Caberá a cada país decidir se é o caso de combinar vacinas, realizando ou não estudos prévios para medir os riscos envolvidos. “Essa é uma decisão de política sanitária. Países europeus fizeram a mistura de vacinas e não notaram problemas relevantes”, diz Antonio Carcas, professor de farmacologia da Universidade Autônoma de Madri, que também participou do estudo espanhol. “Mas acredito que o melhor para o Brasil seria fazer um estudo semelhante ao nosso, para avaliar a resposta imunológica e a segurança da combinação. Isso ajuda na tomada de decisões”, diz.

A solução

Recentemente, circularam rumores de que o ministro da Saúde, Marcelo Queiroga, estaria preocupado com a baixa eficácia da Coronavac em idosos e pensava em encerrar os contratos de compra da vacina. Nesta semana, Queiroga negou a informação. “Não há nenhum tipo de mudança de estratégia do Ministério da Saúde em relação a esse imunizante”, disse. “Essa vacina tem sido útil. Essa é a posição oficial do Ministério da Saúde até que exista algum dado científico que faça com que tenhamos uma posição diversa”.

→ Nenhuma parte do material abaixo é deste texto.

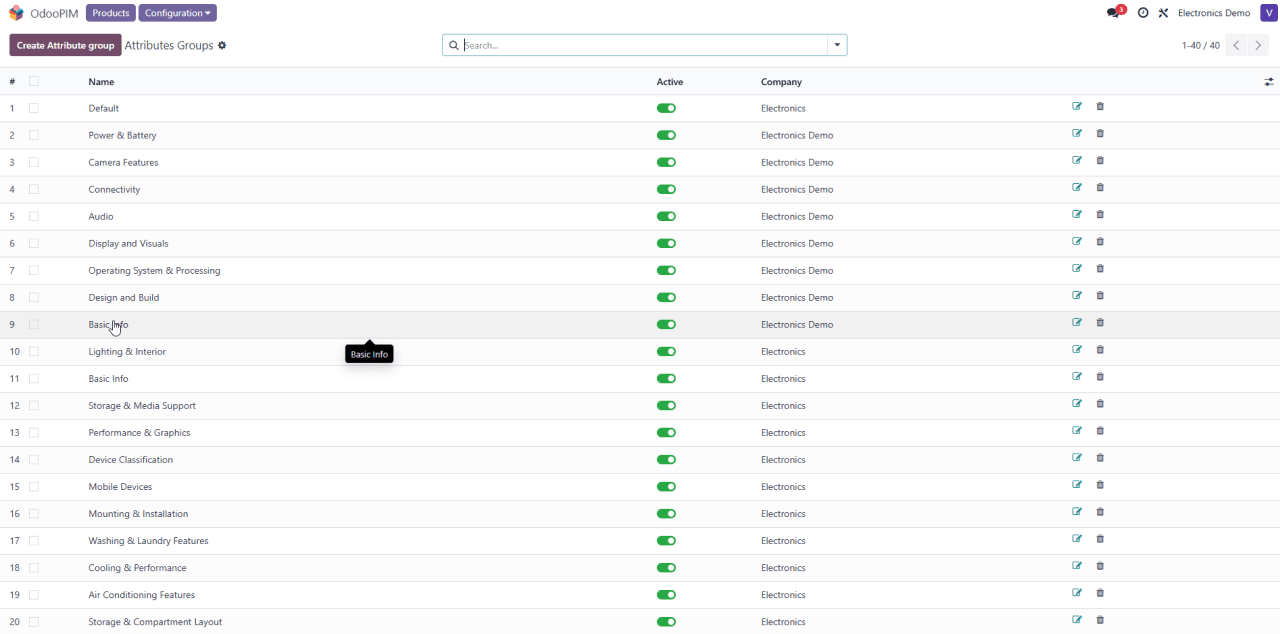Click the trash icon for Camera Features row
1280x634 pixels.
pos(1100,160)
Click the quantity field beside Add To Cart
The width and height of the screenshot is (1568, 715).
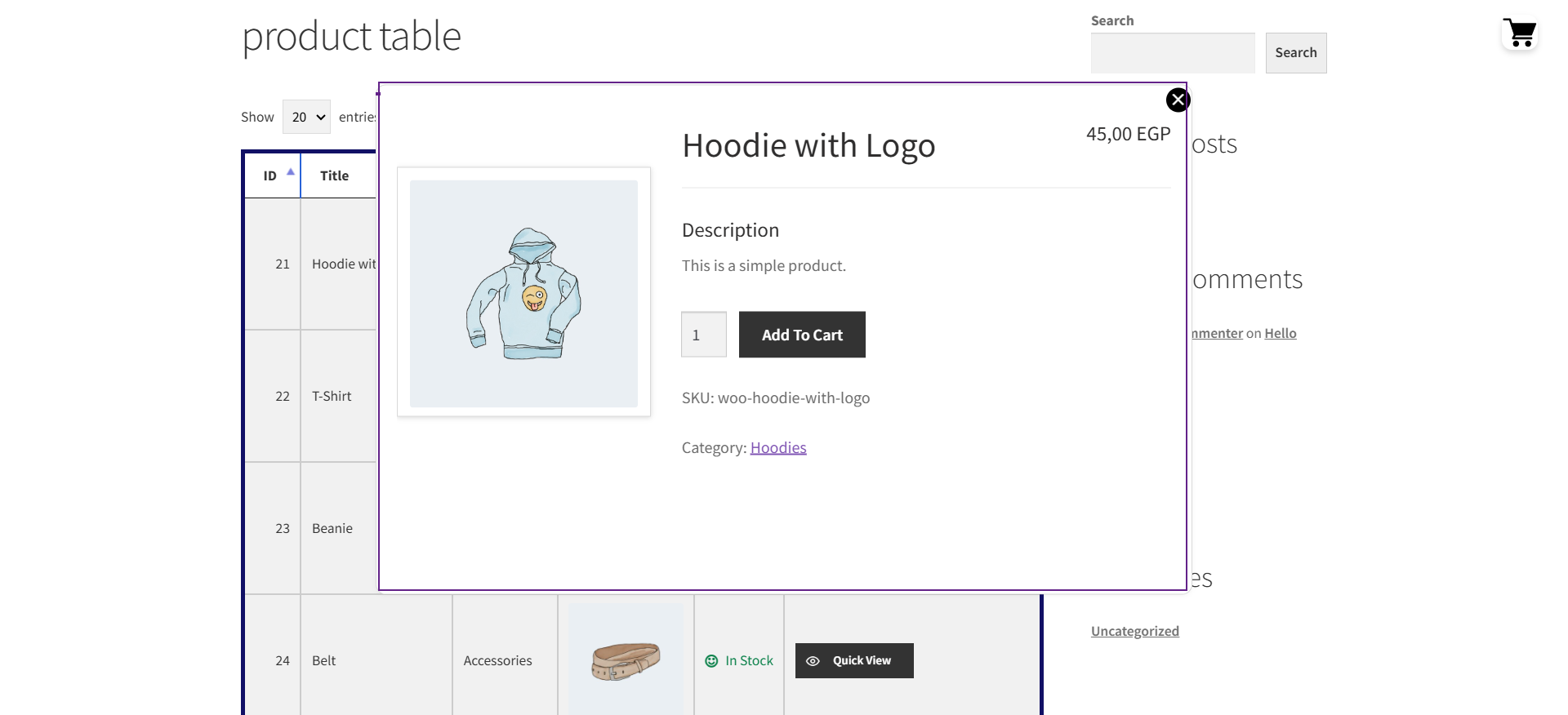tap(703, 335)
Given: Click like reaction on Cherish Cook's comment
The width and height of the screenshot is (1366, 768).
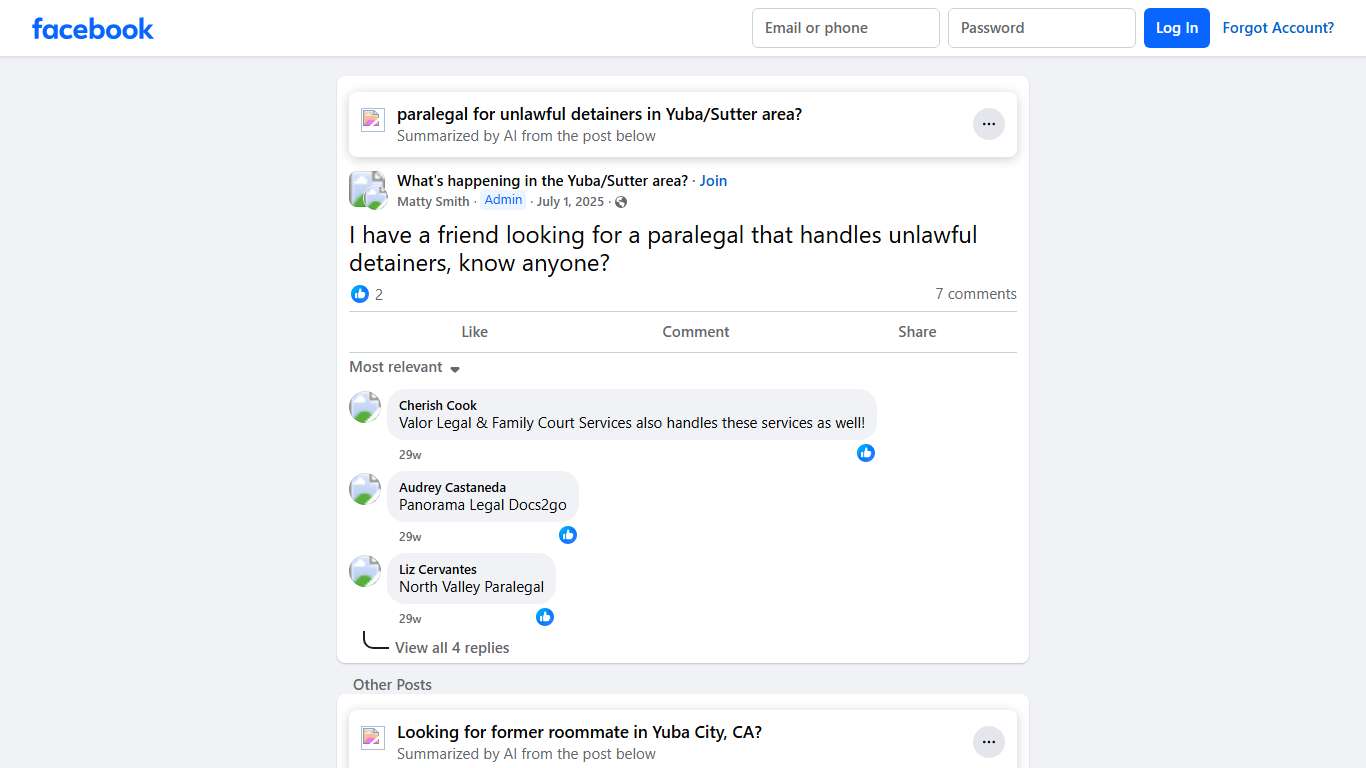Looking at the screenshot, I should 866,453.
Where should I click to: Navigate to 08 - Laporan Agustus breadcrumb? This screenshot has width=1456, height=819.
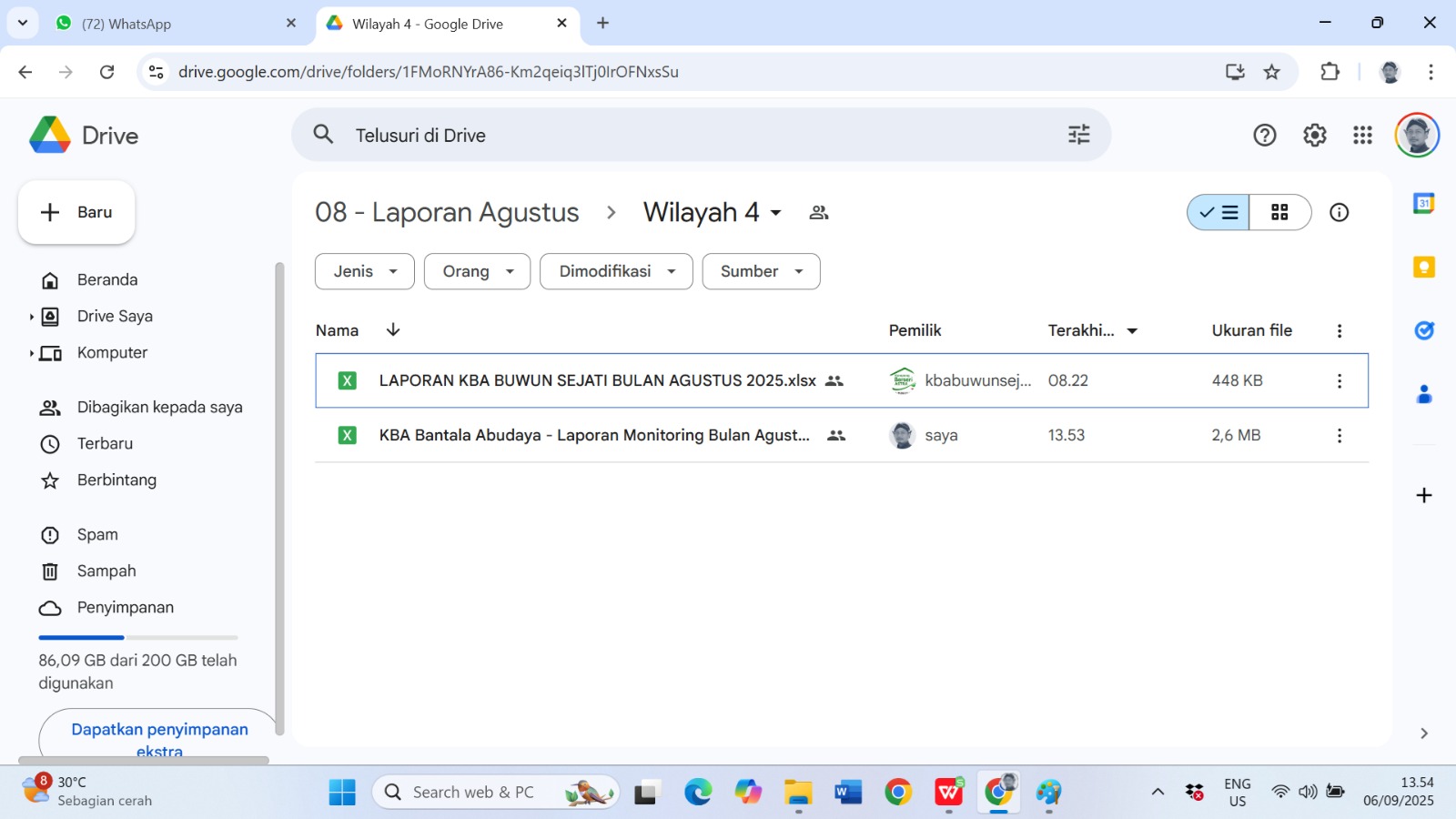pos(447,212)
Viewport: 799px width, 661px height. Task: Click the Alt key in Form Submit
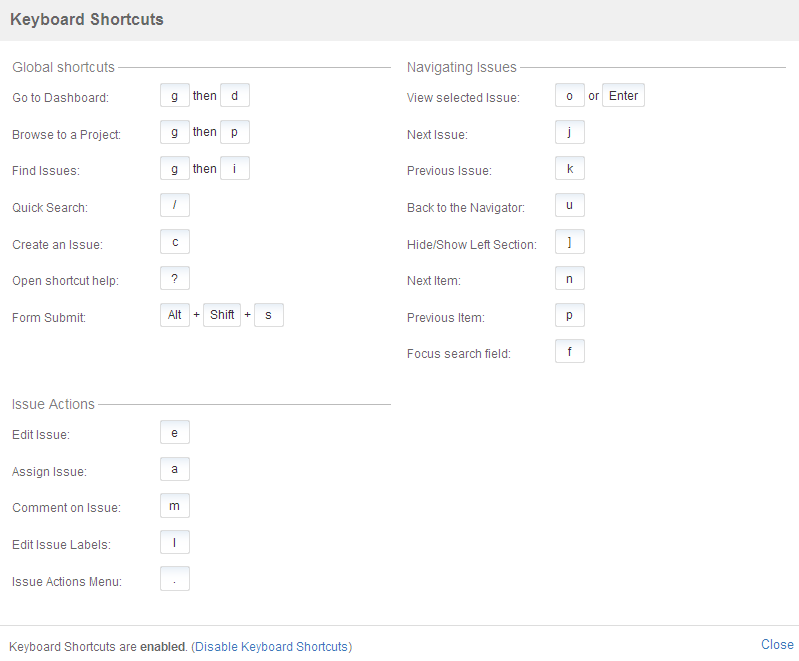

Nos próximos meses, o debate sobre a Coronavac deve ganhar corpo. Entre a população, jovens e adultos que ainda não foram vacinados devem se proteger assim que essa possibilidade for oferecida. Todas as vacinas disponíveis no Brasil se provaram capazes de reduzir o risco de internação e de morte. Mas não basta. Se há meios de reforçar a proteção em faixas da população atendidas com uma vacina que tem sido útil para evitar o pior, mas não freia o contágio, é essencial que essa discussão seja feita de forma séria — e baseadas em estudos que, até o momento, não estão sendo feitos. As autoridades precisam se convencer, urgentemente, de que é preciso avaliar a questão a partir de dados científicos, sem viés político, de modo a ajustar a política sanitária, para o bem de todos.